Most integrated appliances stay where they are if the carcass around them is staying, but in a full rip-out they come out and need the same handling as freestanding ones. The answer depends on the job. If you are keeping the existing units and only changing worktops, doors or tiling, the integrated oven, hob, dishwasher and fridge often stay built in and simply get protected in place by the fitter, in which case they are not your storage problem at all. If it is a full kitchen replacement, the old integrated appliances either go to the tip, get sold or donated, or, if they are newish and going back into the new kitchen, come out and need storing like any other appliance. Treat a stored integrated appliance exactly as you would a freestanding one: disconnect it safely (gas by a registered engineer), clean and dry the interior, tape the door slightly ajar, and store it upright. The complication with integrated units is that they often arrive without their original housing or fixings, so bag and label any brackets, screws and trim that come out with them and tape that bag to the appliance. A photo on your phone of how it was fitted before removal saves a great deal of guesswork when the new kitchen goes in. If in doubt about whether an appliance is worth storing and refitting versus replacing, the fitter is the right person to advise, since the labour to refit can sometimes outweigh the value of an older unit.
What about the old units and worktops being ripped out: can those go in the unit?
No, the old kitchen carcasses, worktops and rip-out waste are not storage items, they are waste, and they need a skip or a removal plan of their own. It is a common mix-up, so worth saying plainly: a storage unit is for the things you are keeping and bringing back, not for the debris of the old kitchen. Old units, broken worktops, ripped-out tiling and packaging from the new kitchen all go to a skip, to the tip, or out with the fitter if waste removal is part of their quote. Check that point when you book the fitter, because skip hire and waste disposal are sometimes included and sometimes not, and it changes your plan either way. If any of the old kitchen is still good, an old but serviceable freestanding cooker, a dresser you are not putting back, units someone could reuse, that is worth selling or donating rather than skipping, and it can leave the house before the build rather than cluttering it during. The only things that belong in your storage unit are the keepers: the dining furniture, the crockery, the good appliances going back in, the things you have carefully boxed and labelled.

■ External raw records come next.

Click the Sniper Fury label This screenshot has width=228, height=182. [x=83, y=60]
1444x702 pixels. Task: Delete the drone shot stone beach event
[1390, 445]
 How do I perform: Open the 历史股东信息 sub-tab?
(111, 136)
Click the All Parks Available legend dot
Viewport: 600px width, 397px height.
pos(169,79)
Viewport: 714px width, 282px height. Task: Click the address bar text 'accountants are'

Keep that distinction clean in your head when you are packing, because paying to store something destined for the tip is money straight down the drain, and unit space you could have used for the things that matter.

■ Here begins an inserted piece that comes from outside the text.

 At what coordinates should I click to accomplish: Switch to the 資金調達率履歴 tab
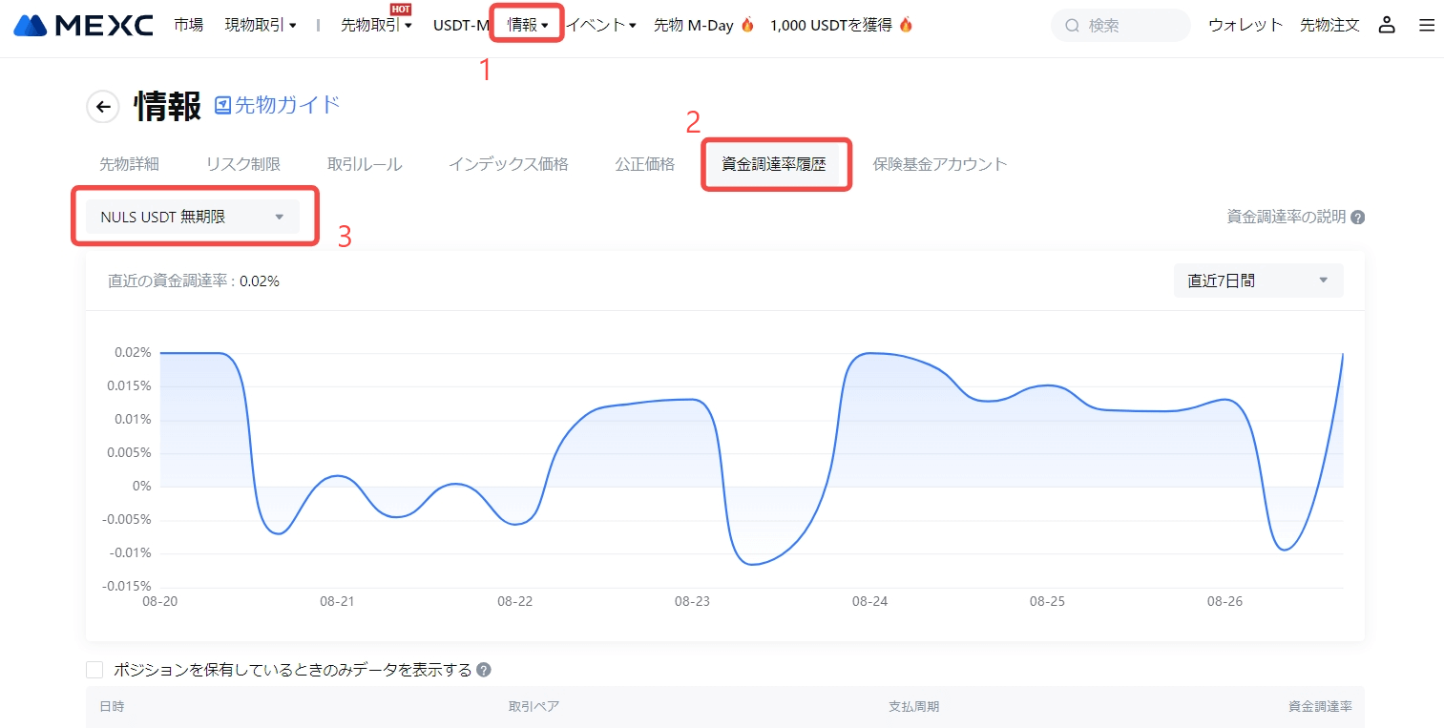tap(773, 164)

How do I bring everything back so the kitchen goes back together smoothly?
Bring things back in reverse order of how the kitchen comes together, and use your 14-day notice as the window to do it in calm runs rather than one frantic day. The end of a kitchen job is staged: worktops go on, then appliances reconnect, then the room is decorated and snagged. Your belongings should return on the same rhythm. There is no need to empty the unit the moment the fitter says “done,” because snagging always takes longer than expected, and a half-finished kitchen full of boxes just gets in the way. Instead, when you can see the genuine finish line, give your 14-day notice. That gives you a fortnight to move things back in manageable trips, using the 6am to 10pm access seven days a week to fit runs around work. Bring the appliances back first, once the fitter confirms the services are ready for reconnection (gas by a registered engineer again). Then the dining furniture once the floor and decorating are done. Crockery and the contents of cupboards come last, when the units are in and clean, so they go straight into their new homes rather than sitting in boxes on the new floor. This is exactly where labelling by room and category earns its keep: a box marked “glasses” on the side goes straight to the right cupboard. By the time the notice period ends, the last boxes are home, the unit is empty, and you give it back with the account settled and the deposit returned.